III Edición

Curso 2006 - 2007

Alejandro Quintana

Dos mundos por descubrir

Paula Herrera

                 Colegio Canigó, Barcelona  

    Nikte contenía la respiración con dificultad. El miedo de ser descubierta le oprimía el pecho, sofocándola. Pero ya no pensaba cambiar de rumbo, ahora no.

    Agazapada, detrás de una maraña de ramas tropicales, recordaba el rostro de su padre, Tsool, al oír las noticias que traía el viento maya: vienen. La profecía se estaba cumpliendo. Los dioses, sobrehumanos pese a su parte animal, capaces de escupir fuego por los dedos, habían bajado del sol.

    Nikte tembló, de frío y de terror, y la hojarasca se removió bajo sus pies descalzos. A muy poca distancia, el susurro de los dioses mecía la colina. Nikte estaba decidida a esperar a que llegaran, a encontrarlos. Estaba decidida a averiguar la verdad.

    Se levantó sigilosamente y avanzó un poco más. Pegó la oreja al suelo. Alguien se aproximaba por el este. Nikte quiso esconderse tras la maleza de nuevo.

    Se giró, y entonces lo vio a él, al dios. Nikte sintió como se le agarrotaban las manos. Las piernas, entumecidas, no le respondían. Intentó gritar, pero solo logró proferir un leve gorjeo. Se enfureció consigo misma, sacudió la cabeza con fuerza y, haciendo acopio de todo su valor, enderezó la mirada hacia el dios. Éste permanecía imperturbable, en su sitio; sus ocho patas clavadas a su cuerpo.

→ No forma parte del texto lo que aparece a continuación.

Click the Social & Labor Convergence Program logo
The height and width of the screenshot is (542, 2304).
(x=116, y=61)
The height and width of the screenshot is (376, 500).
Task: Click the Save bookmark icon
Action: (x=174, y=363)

    De repente, sin previo aviso, el dios comenzó a partirse en dos. Nikte lo contemplaba extasiada, como si todo fuera un sueño. Nikte vio como la parte animal se desprendía de la otra y se ataba a un sauce. El resto del dios se dirigió hacia Nikte. Ésta seguía clavada al suelo. Se fijó con sorpresa en que el dios parecía ahora un hombre. Un hombre… diferente. Tenía la piel blanca como el brote del maíz y el cabello dorado como el sol. Sus ojos eran color mar. Transmitían una paz infinita.

    El miedo dio paso a la curiosidad, al ansia de saber. Nikte avanzó. Él alargó un brazo. Ella lo observó. Una mano, grande y tosca como la de su padre, suspendida en el aire, expectante, casi fantasmagórica. Nikte frunció el entrecejo, vacilando. La mano se acercó aún más.

    Algo se rompió estrepitosamente en el interior de la joven indígena. Extendió su mano y tocó al dios.

    Se miraron, sin intercambiar palabra, y la Tierra crujió. Dos mundos chocaron. Un océano de dudas e interrogantes se disipó y dos manos, diferentes, iguales, se juntaron, se mezclaron, se enlazaron. Nikte, sonriendo, lo descubrió.